What to work on -
1. Using the forum thread on the fuel smell, decide whether each statement agrees with it: (a) Fecundity ruled out the fuel filter, (b) krusty smells gasoline in the car, (c) Zen31ZR advises checking near the gas tank while the engine is running. For each, answer yes or no and quote the thread's deciding words.
2. Go on with the forum thread about the fuel smell, starting after its last line.

Article -
# Fuel Smell coming into vehicle



## Fecundity (Jun 27, 2004)

There's a Fuel smell coming into the passenger compartment, we've checked the sending unit, lines up to the engine compartment and it's definitely not the fuel filter, or return/pressure lines. Has anyone experienced the donuts or O-rings on their injectors failing? or perhaps a similar condition?


----------



## krusty (Jun 14, 2004)

i have no idea what's wrong with my car, but im smelling what's like burned oil. my cars all about this oil it's kinda driving me crazy :fluffy:


----------



## Zen31ZR (Mar 24, 2004)

Might be the O-ring seal around the tank unit. Get up underneath by the gas tank after the car has been off for a while and see if it smells stronger around that area.


----------



## grsmnky33 (Oct 28, 2004)

Information provided -
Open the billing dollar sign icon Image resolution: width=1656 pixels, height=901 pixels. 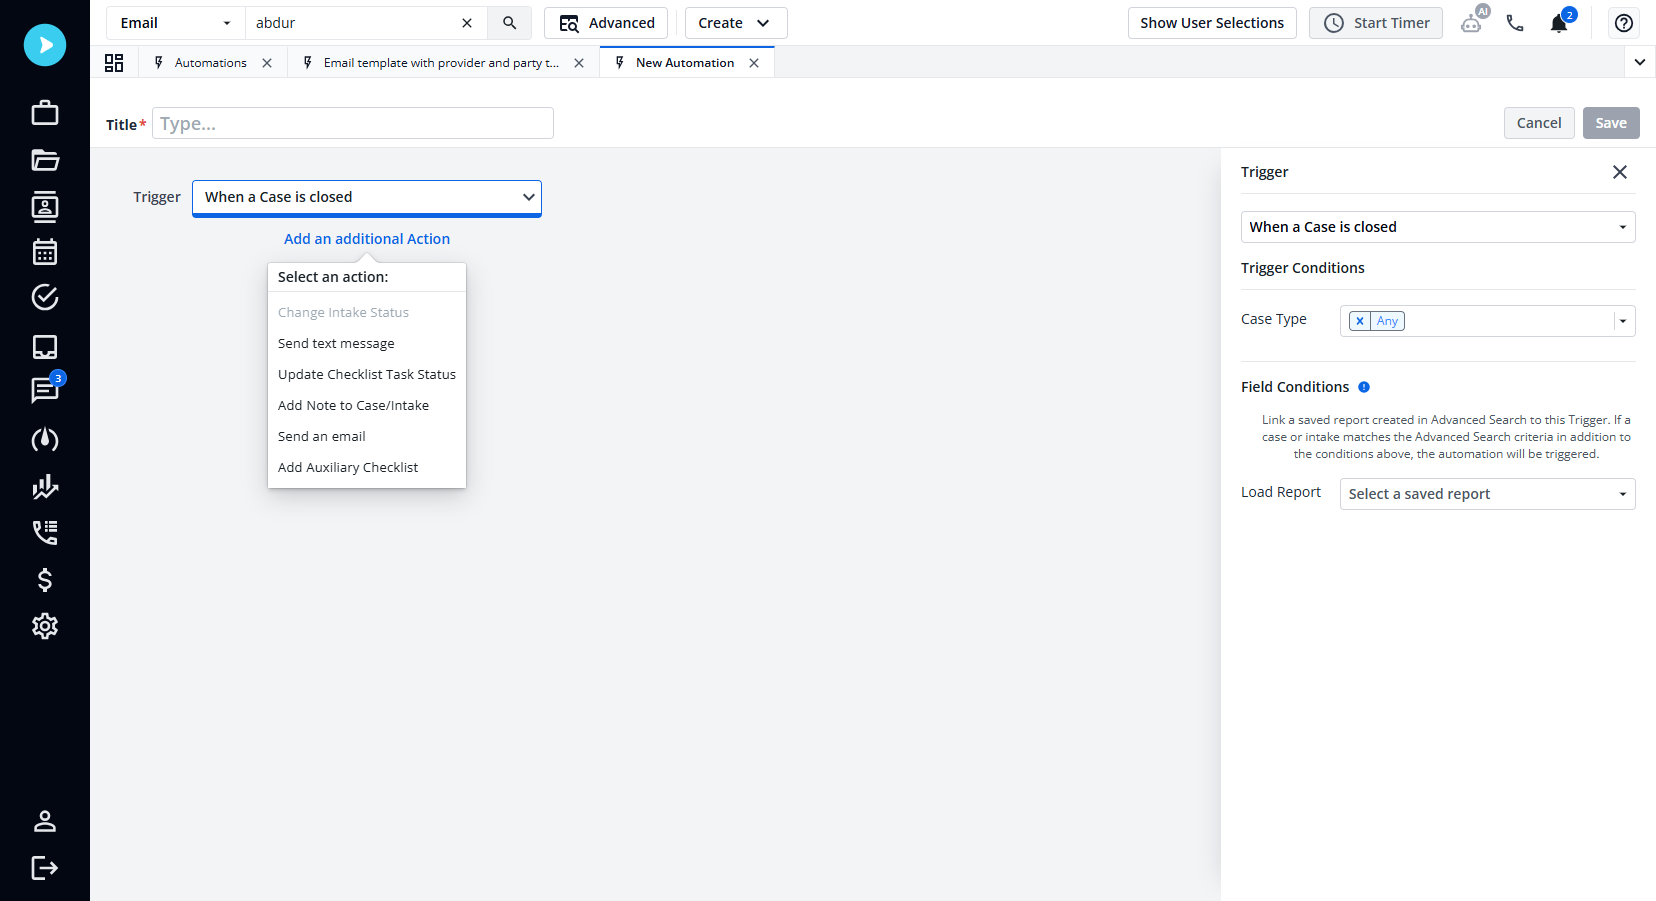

Solved problems -
1.
(a) Yes: "it's definitely not the fuel filter"
(b) No: "im smelling what's like burned oil"
(c) No: "after the car has been off for a while"

2.
I just got done fixing mine for the same problem....... check the small rubber fuel lines coming from the top of the fuel tank to the metal lines the run down the left side of the car (they are easy to see once you remove the left rear wheel). The rubber hose that also runs right beside the filler neck is also prone to dryrotting. My high pressure line was dryrotted all the way back to the top of the tank. I replaced all the lines that were cracked (cost was about $25) and I had to drop the tank, but the fuel smell is now gone...... hope this helps you!!


----------



## blownb310 (Jun 10, 2002)

I have had the same problem, but in my case the injectors themselves were leaking. Take a look at yours after shutting off the car hot. On mine one was seeping externally. It wasn't the O-rings on the top or the bottom, it was the body of the injector itself. It was really easy to replace. I just loosened the two 12mm bolts that hold the fuel rail down and pulled the rail up enough to lift the injector right out. Carefully lower it all back into place with the new injector and you're set. No more gas smell coming in through the ventilation system. 

I had another one leak later. So I ended up replacing all of them eventually.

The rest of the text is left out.